There's certainly a lot of charm to Esper Dream--largely due to the legendary Kinuyo Yamashita's bopping tunes--but aside from some quirk and charm, there's not much else to enjoy. A solid concept, but it falters in its technical and design choices. It's interesting to see the team at Konami play around with early JRPG concepts less than one year after the first Dragon Quest, but it doesn't really culminate into anything very fun or exciting. At least, it paved the way to a much better sequel.
This game is 90% vibes, 6% scanning things, and 4% gameplay. The gameplay is basically fine, and while not in itself captivating, it's really there to facilitate the navigating of the incredible--and atmospheric--world that Retro Studios has crafted. One of the highest rated games of all time for good reason. But for those who REALLY want the nail-biting action of a fast-paced shooter, and don't care much about aesthetics... sure, maybe this one is not for you.
For what it's worth though, as beautifully as this was adapted to the Switch, playing this on high quality CRT monitor in the original 480i or 480p does really add to its atmosphere and aesthetic.
There's a certain confidence to Ys Chronicles; it knows what it wants to do and what it wants to be.

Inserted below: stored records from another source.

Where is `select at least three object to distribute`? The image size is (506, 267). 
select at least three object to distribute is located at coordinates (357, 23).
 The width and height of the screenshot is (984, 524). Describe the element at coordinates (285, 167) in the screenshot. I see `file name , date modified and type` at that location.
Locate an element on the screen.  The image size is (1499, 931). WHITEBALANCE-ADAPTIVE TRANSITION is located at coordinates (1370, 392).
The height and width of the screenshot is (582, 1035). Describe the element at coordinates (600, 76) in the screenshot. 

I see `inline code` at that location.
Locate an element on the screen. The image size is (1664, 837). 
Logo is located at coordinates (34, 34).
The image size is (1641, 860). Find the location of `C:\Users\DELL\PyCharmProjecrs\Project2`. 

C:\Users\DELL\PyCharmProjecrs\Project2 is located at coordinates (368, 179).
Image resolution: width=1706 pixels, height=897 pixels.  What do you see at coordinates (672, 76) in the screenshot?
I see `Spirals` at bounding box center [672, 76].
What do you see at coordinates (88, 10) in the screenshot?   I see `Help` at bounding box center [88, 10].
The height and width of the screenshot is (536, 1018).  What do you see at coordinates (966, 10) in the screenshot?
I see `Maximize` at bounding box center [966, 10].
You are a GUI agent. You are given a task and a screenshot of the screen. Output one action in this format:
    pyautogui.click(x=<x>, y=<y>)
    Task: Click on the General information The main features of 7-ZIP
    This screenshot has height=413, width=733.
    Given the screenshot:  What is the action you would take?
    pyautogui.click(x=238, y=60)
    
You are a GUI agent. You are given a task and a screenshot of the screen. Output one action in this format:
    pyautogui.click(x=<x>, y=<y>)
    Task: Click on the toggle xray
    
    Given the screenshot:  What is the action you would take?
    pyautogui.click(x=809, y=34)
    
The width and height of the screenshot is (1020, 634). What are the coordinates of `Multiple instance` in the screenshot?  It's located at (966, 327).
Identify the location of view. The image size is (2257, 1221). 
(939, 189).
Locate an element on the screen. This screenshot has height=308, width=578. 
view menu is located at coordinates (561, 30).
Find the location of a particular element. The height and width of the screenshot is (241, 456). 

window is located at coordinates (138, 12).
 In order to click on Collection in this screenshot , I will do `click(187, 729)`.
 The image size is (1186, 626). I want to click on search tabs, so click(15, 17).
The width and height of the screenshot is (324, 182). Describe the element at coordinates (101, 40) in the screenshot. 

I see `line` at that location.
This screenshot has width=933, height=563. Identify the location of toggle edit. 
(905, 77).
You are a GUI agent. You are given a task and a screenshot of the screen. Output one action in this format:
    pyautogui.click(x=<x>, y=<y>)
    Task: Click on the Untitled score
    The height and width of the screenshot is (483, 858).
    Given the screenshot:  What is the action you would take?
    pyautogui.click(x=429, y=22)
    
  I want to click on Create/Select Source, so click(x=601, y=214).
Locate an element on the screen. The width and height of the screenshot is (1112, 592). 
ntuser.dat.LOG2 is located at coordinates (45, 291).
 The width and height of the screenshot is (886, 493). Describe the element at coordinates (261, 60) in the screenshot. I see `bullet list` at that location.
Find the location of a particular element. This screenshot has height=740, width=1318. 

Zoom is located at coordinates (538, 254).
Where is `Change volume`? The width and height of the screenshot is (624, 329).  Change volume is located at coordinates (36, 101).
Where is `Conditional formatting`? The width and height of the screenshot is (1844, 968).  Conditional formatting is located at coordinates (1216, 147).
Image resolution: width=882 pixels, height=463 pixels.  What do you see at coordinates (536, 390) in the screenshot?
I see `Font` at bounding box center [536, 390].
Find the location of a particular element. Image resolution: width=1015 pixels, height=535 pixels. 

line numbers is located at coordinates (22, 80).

And it's no wonder, this a longstanding series, that's gone though many iterations, and you can tell that this version was made with a certain amount of reverence. Ys Chronicles looks good and sounds great, and its deliberate pacing plays well. Overall, this is a true classic that holds up amazingly well--especially on a portable device.
Zelda II stands out from the mainline series for emphasizing difficult combat-platforming, with little exploration; no other 2D Zelda is quite like it. And the puzzles or quests are often oblique. For that reason, Zelda II is often considered inferior or less of a Zelda game. However, removed from that context, Zelda II still manages to be a very fun and charming retro game that ended up being hugely influential in its era. It's tough, and you may need a guide, but it's worth the playthrough.
The cover art for Yokai Yashiki seems to promise a spooky supernatural romp, and on that end, it delivers. The premise is also sound: a platform shooter where you have to navigate a maze-like environment, collecting hidden talisman before you can unlock the level's boss. Like a Metroidvania-lite. But like many short games of this era (5 levels), the developers have extended gameplay by gating progress with oblique and unintuitive "secrets" that make navigating aimless, boring, and frustrating.
Kid Icarus seems like any other straightforward action platformer, and in 1986 why would you expect anything else? But Nintendo R&D1 really did make something innovative and cool for the time: an interesting blend of action and adventure gaming. Underneath the challenging platforming there's an experience point system, leveling up, currency and gear, and multiple endings to achieve; all along to the music of Hip Tanaka! It's a shame that it's all obfuscated in typical 1980s videogame design.